- Genre: Drama comedy
- Created by: Amalie Næsby Fick, Nikolaj Feifer
- Country of origin: Denmark
- Original language: Danish
- No. of seasons: 2
- No. of episodes: 12

Original release
- Network: Netflix
- Release: 8 June 2022 – present

= Baby Fever (TV series) =

Danish television series

Baby Fever (Skruk) is a Danish television series that premiered on Netflix in June 2022. It stars Josephine Park as Nana, a fertility doctor who drunkenly inseminates herself with her ex-boyfriend's sperm.

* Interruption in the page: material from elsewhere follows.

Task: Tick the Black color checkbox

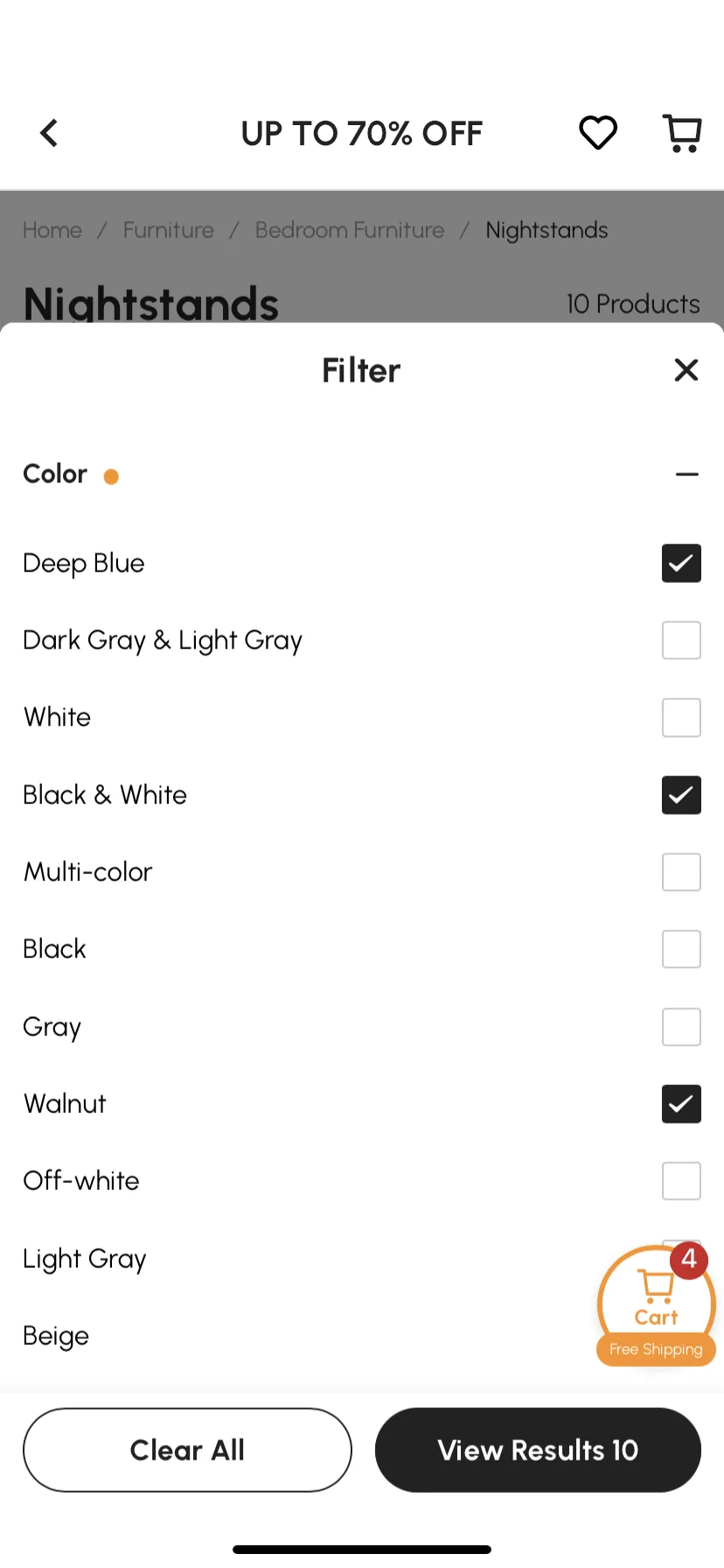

The series has had two seasons (2022 and 2024), each with six episodes.

==Plot==
Nana, a fertility doctor, learns that she has only six months before she will no longer be able to conceive a child. After a drunken night of revelry at her clinic, she steals a sperm sample belonging to her ex-boyfriend, Matthias, who was storing it in the clinic's sperm bank, and uses it to impregnate herself without Matthias' knowledge. Nana learns that she is pregnant. She now has to contend with her professional duties, keep her condition secret and deal with the guilt over her actions and the lies this involves. She sets about trying to win back Matthias, who appears uninterested in her advances.

==Cast and characters==
- Josephine Park as Nana
- Simon Sears as Mathias
- Olivia Joof Lewerissa as Simone
- Charlotte Munck as Helle
- Mikael Birkkjær as Niels-Anders
- Tammi Øst as Lise Lacour
- Jesper Ole Feit Andersen as Nye Anton
- Oscar Töringe as Hampus (Season 2)

==Reception==
Danish newspaper Dagbladet Information called season one the best Danish comedy in years, comparing it to Insecure and Fleabag.

The streaming review site Decider gave Baby Fever a "stream it" recommendation, praising Josephine Park's "empathetic and funny performance". FictionHorizon.com gave the first season an 8/10 score.